Dorong Percepatan Penyelesaian RUU Perlindungan Pekerja Rumah Tangga

Andhika Prasetyo
25/10/2022 22:27
Dorong Percepatan Penyelesaian RUU Perlindungan Pekerja Rumah Tangga
Ilustrasi(Antara)

KEPALA Staf Kepresidenan Moeldoko mendorong kementerian/lembaga bersama DPR mempercepat penyelesaian RUU Perlindungan Pekerja Rumah Tangga (PPRT).

Dorongan tersebut disampaikan mengingat begitu banyaknya tindakan kekerasan yang dilakukan terhadap para pekerja rumah tangga.

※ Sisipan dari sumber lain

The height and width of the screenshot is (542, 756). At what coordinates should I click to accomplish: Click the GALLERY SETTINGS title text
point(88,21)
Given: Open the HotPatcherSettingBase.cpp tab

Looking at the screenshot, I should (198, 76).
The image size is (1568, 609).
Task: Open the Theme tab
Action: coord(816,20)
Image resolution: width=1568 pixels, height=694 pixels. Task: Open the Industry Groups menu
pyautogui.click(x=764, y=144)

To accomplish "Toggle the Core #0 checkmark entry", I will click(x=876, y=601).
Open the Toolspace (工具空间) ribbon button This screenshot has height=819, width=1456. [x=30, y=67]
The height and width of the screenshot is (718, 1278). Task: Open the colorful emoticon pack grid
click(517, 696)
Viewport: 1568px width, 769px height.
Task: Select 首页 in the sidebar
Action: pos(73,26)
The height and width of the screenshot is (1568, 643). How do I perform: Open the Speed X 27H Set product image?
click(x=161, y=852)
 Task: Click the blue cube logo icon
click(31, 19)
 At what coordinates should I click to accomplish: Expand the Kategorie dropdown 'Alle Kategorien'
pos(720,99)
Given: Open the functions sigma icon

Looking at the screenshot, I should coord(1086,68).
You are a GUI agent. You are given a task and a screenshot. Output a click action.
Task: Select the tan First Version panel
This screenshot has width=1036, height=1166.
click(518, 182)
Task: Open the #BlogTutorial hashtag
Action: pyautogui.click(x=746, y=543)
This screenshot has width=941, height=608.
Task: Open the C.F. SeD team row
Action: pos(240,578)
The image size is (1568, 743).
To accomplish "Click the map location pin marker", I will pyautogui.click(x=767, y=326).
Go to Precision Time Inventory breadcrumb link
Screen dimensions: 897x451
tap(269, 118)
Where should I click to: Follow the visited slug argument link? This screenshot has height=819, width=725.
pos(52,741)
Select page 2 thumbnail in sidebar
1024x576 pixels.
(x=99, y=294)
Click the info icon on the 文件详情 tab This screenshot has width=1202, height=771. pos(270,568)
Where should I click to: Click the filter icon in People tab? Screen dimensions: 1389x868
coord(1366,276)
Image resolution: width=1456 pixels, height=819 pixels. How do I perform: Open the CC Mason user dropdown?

Moeldoko mengatakan, sejauh ini, secara komunikasi politik, proses penyusunan peraturan perundangan tersebut sudah berjalan baik. Hanya saja, ada sejumlah substansi yang masih harus dibahas kembali.

Salah satunya adalah terkait penjelasan tentang pekerja rumah tangga industrial dan sosiokultural.

"Kalau sosiokultural kan seseorang yang dipekerjakan karena hubungan kekerabatan. Kalau industrial berkaitan dengan bisnis. Ini yang perlu diatur secara cermat," ujar Moeldoko di kantornya, Jakarta, Selasa (25/10).

Ia juga mengingatkan bahwa, jika nanti disahkan menjadi undang-undang, produk hukum itu tidak boleh bertabrakan dengan peraturan perundangan lain seperti UU Tindak Pidana Kekerasan Seksual, UU Perlindungan Anak dan lain sebagainya.

"Jangan sampai overlap, tumpang tindih. Oleh karena itu akan kita sinkronisasikan sehingga bisa berjalan dengan baik," sambung mantan Panglima TNI itu.

Pada hari yang sama, KSP kedatangan seorang pekerja rumah tangga (PRT) asal Cianjur, Jawa Barat, bernama Riski Nur Askia.

Ia merupakan korban kekerasan saat bekerja pada sebuah keluarga, di kawasan Kelapa Dua, Depok, Jawa Barat.

Riski yang datang didampingi aktivis Jaringan Nasional Advokasi Pekerja Rumah Tangga (Jala PRT) mengaku disiksa oleh majikannya baik secara fisik maupun psikis, mulai dari pemukulan, disiram dengan air cabai, hingga kekerasan verbal berupa ancaman-ancaman.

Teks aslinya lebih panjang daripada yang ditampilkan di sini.